■ Task description
How many lines of the listing below contain the string "this"? Give only the number.

# START OF Records to process

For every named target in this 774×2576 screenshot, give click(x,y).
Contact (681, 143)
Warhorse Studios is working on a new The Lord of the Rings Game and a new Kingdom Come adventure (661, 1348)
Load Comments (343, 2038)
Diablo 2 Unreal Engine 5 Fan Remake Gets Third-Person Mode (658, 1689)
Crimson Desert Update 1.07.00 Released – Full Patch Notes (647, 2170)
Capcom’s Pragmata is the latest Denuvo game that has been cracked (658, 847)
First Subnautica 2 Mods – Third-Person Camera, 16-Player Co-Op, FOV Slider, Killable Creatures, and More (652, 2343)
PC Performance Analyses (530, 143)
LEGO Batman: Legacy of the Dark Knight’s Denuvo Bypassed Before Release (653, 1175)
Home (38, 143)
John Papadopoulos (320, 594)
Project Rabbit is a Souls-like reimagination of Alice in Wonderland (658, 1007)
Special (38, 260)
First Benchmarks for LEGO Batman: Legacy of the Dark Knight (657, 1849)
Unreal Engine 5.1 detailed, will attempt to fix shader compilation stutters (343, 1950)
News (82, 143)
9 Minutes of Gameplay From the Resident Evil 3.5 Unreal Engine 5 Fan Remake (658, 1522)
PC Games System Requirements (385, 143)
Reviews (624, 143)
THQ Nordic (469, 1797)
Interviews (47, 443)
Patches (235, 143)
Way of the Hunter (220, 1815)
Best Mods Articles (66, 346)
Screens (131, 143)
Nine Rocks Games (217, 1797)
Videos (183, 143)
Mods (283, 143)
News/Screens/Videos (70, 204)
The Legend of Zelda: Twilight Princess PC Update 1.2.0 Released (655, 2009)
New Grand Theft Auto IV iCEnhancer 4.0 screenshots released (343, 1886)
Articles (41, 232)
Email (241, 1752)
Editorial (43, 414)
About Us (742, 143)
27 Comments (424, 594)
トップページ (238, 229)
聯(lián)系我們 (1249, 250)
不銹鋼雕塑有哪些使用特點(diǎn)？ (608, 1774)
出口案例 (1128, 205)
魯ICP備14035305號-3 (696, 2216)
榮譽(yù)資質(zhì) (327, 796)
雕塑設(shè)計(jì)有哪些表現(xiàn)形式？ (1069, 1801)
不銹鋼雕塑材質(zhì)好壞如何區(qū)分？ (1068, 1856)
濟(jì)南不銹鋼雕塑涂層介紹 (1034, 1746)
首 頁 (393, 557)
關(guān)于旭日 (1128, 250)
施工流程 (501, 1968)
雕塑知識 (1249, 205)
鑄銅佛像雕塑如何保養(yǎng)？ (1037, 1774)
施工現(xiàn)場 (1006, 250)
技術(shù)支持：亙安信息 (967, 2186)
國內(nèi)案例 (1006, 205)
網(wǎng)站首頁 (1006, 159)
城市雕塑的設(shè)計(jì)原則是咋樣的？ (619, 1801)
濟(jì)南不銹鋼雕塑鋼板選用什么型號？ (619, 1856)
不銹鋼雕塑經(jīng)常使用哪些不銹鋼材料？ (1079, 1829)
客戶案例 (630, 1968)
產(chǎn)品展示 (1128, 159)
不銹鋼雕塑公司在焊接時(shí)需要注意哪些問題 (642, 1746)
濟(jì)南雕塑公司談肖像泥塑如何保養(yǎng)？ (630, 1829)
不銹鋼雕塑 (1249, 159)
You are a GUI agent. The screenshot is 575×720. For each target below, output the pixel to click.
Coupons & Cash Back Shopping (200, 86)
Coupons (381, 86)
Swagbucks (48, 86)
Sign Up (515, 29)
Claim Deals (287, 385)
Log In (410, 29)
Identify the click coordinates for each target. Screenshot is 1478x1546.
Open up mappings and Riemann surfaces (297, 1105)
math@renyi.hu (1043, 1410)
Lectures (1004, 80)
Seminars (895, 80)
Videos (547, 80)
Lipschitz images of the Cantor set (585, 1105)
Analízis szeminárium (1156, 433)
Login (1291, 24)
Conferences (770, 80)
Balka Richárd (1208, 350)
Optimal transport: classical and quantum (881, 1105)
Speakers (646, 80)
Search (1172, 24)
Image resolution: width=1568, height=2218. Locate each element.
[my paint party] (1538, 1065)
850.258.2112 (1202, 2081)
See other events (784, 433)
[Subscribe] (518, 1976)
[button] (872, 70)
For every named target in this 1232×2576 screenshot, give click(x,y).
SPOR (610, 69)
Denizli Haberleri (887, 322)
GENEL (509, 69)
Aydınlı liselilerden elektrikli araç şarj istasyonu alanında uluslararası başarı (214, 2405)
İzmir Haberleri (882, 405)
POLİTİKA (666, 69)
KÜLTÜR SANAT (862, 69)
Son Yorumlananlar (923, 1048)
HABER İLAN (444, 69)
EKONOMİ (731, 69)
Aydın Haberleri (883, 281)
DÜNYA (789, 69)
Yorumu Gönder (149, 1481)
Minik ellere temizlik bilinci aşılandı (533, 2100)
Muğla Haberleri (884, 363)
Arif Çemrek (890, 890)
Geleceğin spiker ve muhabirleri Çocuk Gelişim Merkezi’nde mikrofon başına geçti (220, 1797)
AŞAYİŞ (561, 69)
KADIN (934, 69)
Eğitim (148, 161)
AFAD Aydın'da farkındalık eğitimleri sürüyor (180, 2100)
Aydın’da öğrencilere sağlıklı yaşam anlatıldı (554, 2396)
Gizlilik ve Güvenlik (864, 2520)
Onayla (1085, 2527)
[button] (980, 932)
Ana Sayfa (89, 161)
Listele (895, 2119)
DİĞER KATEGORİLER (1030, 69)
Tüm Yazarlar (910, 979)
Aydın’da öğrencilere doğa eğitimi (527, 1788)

# END OF Records to process

■ Exercise output
2